7 December 2017    4 items


1)  Saeb Erekat has declared "the two-state solution is over. Now is the time to transform the struggle [into one] for one-state with equal rights for everyone living in historic Palestine, from the river to the sea." Of course this isn't good enough because, as always, it ditches the diaspora - no mention of right of return. But Trump and Netanyahu are evidently secret ODS supporters. If calling Jerusalem the capital of Israel and moving the embassy there helps prevent the two-state solution and raises Arab and Moslem solidarity with Palestinians, this is good news. The danger that Trump would really force Israel into a two-state solution seems to have passed. It has been written that “Trump’s peace plan has died on the rocks of Jerusalem.” Good. It was never a peace plan anyway.


2)  What price is Hamas paying for integration with the PA? On the one hand Hamas security chief Yahya Sinwar, meeting with Palestinian youths, declared "The discussion is no longer about recognizing Israel but about wiping Israel out." On the other hand they are giving the PA Quislings, who are ready to accept Israel as a Jewish state, more say in Gaza. He said Hamas would disarm "when Satan enters paradise," and that no one can force it to disarm. “There’s not one minute of the day or night when we aren’t building up our military might.”

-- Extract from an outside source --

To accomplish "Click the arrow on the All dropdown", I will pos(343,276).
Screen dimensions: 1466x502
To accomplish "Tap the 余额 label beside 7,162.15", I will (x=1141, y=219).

3)  Anecdotally, in Lebanon most Palestinians seem to favour ODS. It seems to go without saying that ODS is the best solution because it is the only one consistent with Right of Return. The PA, and the PLO since 1988, has largely forgotten those in Lebanon.


4)  Mohammed Dahlan, Fatah strongman in exile in Abu Dhabi, has said the two-state solution is impossible.



2 November 2017    2 items


1)  100 years ago today Arthur Balfour sent his letter - Declaration - to Lord Lionel Walter Rothschild as leader of the Jewish Zionists in Britain promising 'the Jewish people' political rights and presence in Palestine. The biggest UK event supposedly critical of the Balfour Declaration, held on 31 October 2017 at Methodist Central Hall Westminster, attended by 1,200 people and organised by the Balfour Project, unfortunately had at most one Palestinian speaker, the rest being the elite of Britain's two-state lobby. That Declaration affected all of Palestine, yet the Balfour Project prominently approves of a statement by prominent Israelis who, in the interest of preserving the Zionist state, support "two states, living side by side along the 1967 borders". Leaving the Palestinians one room of their 5-room house is good enough, it seems.


2)  A piece of good news is that S. Michael Lynk, the Special Rapporteur on the Situation of Human Rights in the Palestinian Territories Occupied since 1967, has in strong language called for international government-level sanctions against Israel. It is time for the 'S' in 'BDS' to be strengthened. The bad news is that, as his job title says, the whole thing is limited to the West Bank and Gaza Strip, leaving the rest of Palestine ('Israel') and most Palestinians off the remit. If sanctions and boycotts led to Israeli abandonment of its West Bank settlements, would all then be OK? Lynk himself in his report bemoans that Israeli actions have "put the two state solution on life support, with fading pulse..." From an ODS long-run point of view that's good news.



5 October 2017    5 items


1)  Mahmoud Abbas reportedly ‘threatened’ Israel with a ‘one-state solution’ if the two-state solution is not given to him mighty soon. What did Abbas actually say at the UN on 20 September? Throughout he sticks hard and fast to the two-state solution and correctly asserts that it is Israel that never wanted this solution. Then, “if the two-state solution were to be destroyed due to the creation of a one-state reality with two systems – apartheid – [then] neither you, nor we, will have any other choice but to continue the struggle and demand full, equal rights for all inhabitants of historic Palestine.” The last paragraph’s apogee repeats this: “It will either be the independence of the state of Palestine, living side by side in peace and security with the state of Israel on the 1967 borders, or equal rights for all of the inhabitants of the land of historic Palestine from the river to the sea.” This as usual ignores the half of the Palestinians in exile.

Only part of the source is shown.